### TEXT PROVIDED

While Ryan Saxe is taking a well-earned week off, JDB is stepping in with a two-pack of Flavor Digests! Today he discusses a weird puzzle of the Multiverse: how do all these characters from different worlds talk to each other?

“How are they even talking to each other?”

Picture this: a planeswalker arrives at a plane she has never visited before. She doesn’t know much about it beyond rumors gleaned from others who’ve been there.

Someone is nearby: a young woman who seems harmless enough. The planeswalker needs directions, so she starts up a conversation. And it works.

You’ve just seen the universal translator in action.

Translation and interpretation have been around for millennia; peace treaties in multiple languages are at least 3000 years old, and the famous Rosetta Stone has inscriptions in two languages and three writing systems. Not surprisingly, fiction must also account for differences in language. Sometimes a work revolves around those differences (as in Ted Chiang’s “Story of Your Life,” later filmed as Arrival). Other fictional universes extrapolate real-world trends, such as the protocol droids of Star Wars.

The other major approach is to “patch” differences more-or-less automatically, which is often seen when language barriers would get in the way of telling a story. The Common language in Dungeons & Dragons helps keep routine interactions flowing and things like ancient inscriptions mysterious. Star Trek’s Universal Translators (capitalized as an in-universe official name) work much the same way, though sometimes translations don’t work or take time to help tell the desired story.

Magic: The Gathering exhibits a high degree of universal translation, which seems to ride along with the spark that lets planeswalkers travel between worlds. Interplanar organizations like the Gatewatch simply couldn’t function without it, and a story like “Chandra’s Origin: Fire Logic” would have ended far differently if Chandra Nalaar hadn’t understood the Regathan monk’s words of welcome.

But Magic’s universal translator has its limitations, and unlike the thoroughly explained Babel fish of The Hitchhiker’s Guide to the Galaxy, much remains mysterious about it. (This old Doug Beyer piece is one of the best representations of Magic’s universal translator mechanics that I can find, and it’s not particularly helpful.)

For one thing, Magic’s universal translator doesn’t cover idiomatic expressions or cultural knowledge.

One of the most notable recent examples of cultural knowledge influencing use of language comes from the Amonkhet story “Trust.” Gideon’s awkward hello gets met with a perplexed “What are you wearing?” from their aven greeter, requiring Jace to go rummaging in the aven’s mind for the right knowledge to fix the situation. Even then, things don’t exactly go smoothly:

Let me handle this,” Jace whispered in [Gideon’s] mind, while he stepped forward to address the aven. “Trust me,” he said, “clothes like this are the height of fashion in …” He frowned. “… In the district of Sef?”

### AIM OF THE EXERCISE
Write out the portion of the article on language in Magic's Multiverse word for word, from "Picture this: a" to "of Star Wars.".

### RECORDS SUPPLIED
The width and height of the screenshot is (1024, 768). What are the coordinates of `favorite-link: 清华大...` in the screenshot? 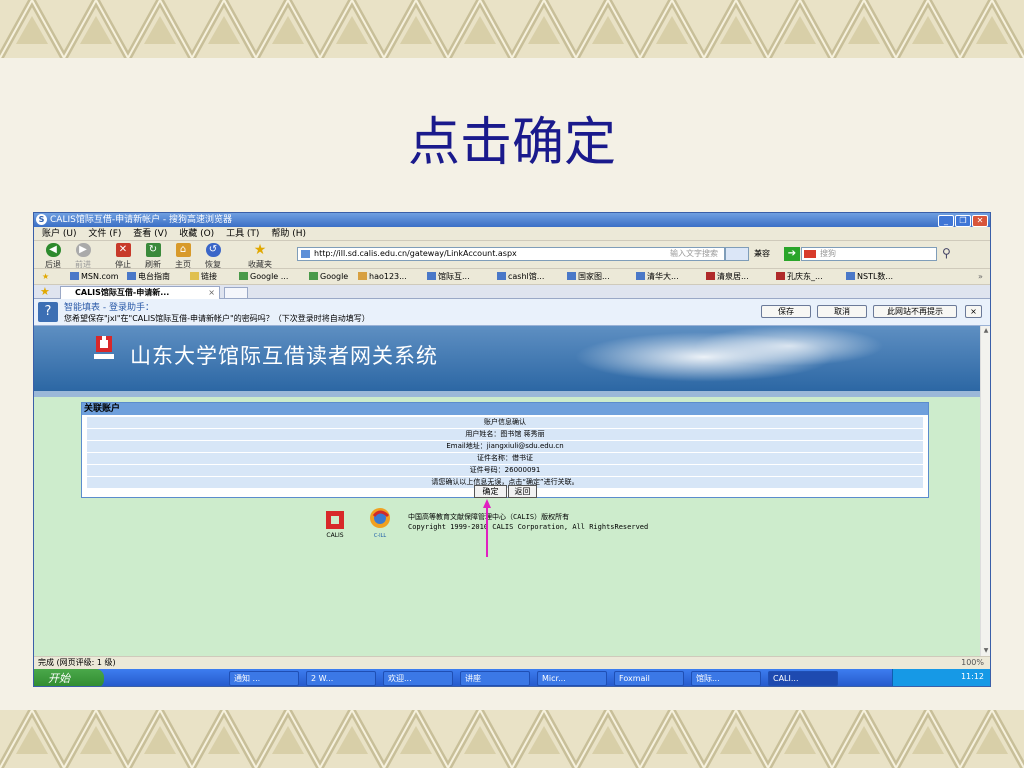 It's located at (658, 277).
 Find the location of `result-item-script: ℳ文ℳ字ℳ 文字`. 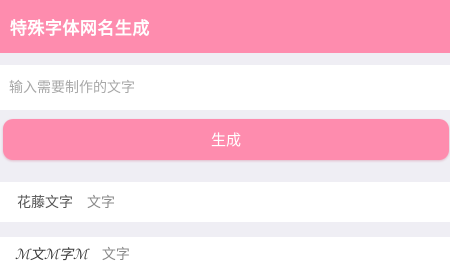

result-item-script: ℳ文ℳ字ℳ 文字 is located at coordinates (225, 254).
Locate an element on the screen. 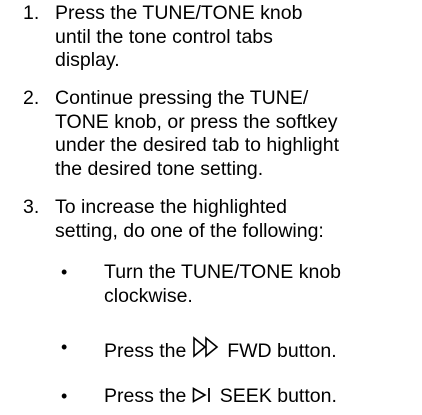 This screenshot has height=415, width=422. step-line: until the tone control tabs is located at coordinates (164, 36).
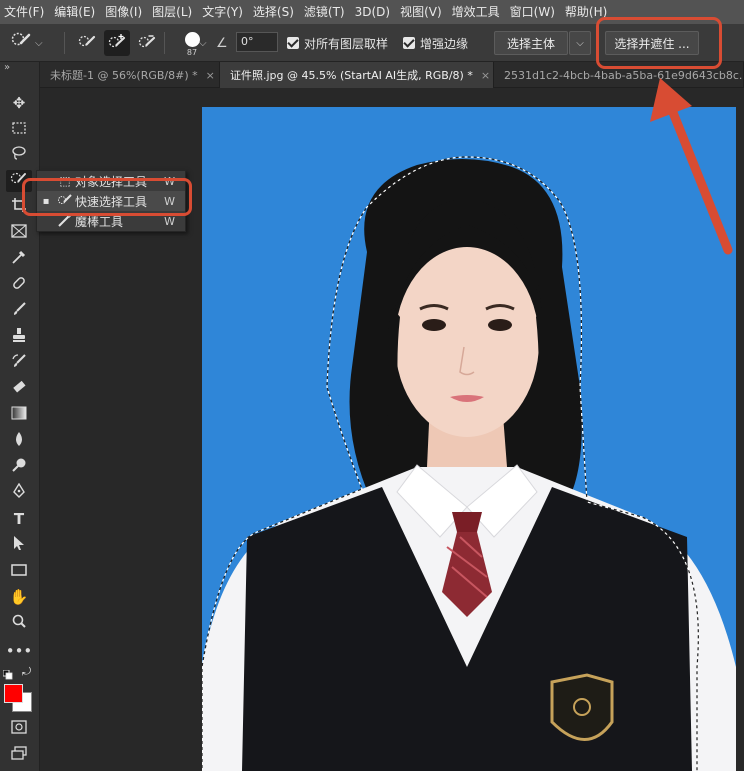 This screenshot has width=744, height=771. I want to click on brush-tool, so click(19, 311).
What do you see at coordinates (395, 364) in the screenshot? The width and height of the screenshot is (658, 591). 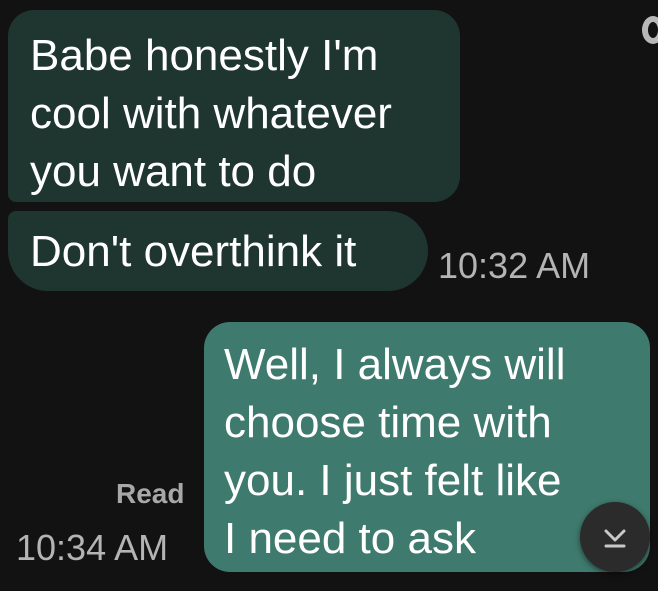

### RESPONSE BELOW
Picture this: a planeswalker arrives at a plane she has never visited before. She doesn’t know much about it beyond rumors gleaned from others who’ve been there.

Someone is nearby: a young woman who seems harmless enough. The planeswalker needs directions, so she starts up a conversation. And it works.

You’ve just seen the universal translator in action.

Translation and interpretation have been around for millennia; peace treaties in multiple languages are at least 3000 years old, and the famous Rosetta Stone has inscriptions in two languages and three writing systems. Not surprisingly, fiction must also account for differences in language. Sometimes a work revolves around those differences (as in Ted Chiang’s “Story of Your Life,” later filmed as Arrival). Other fictional universes extrapolate real-world trends, such as the protocol droids of Star Wars.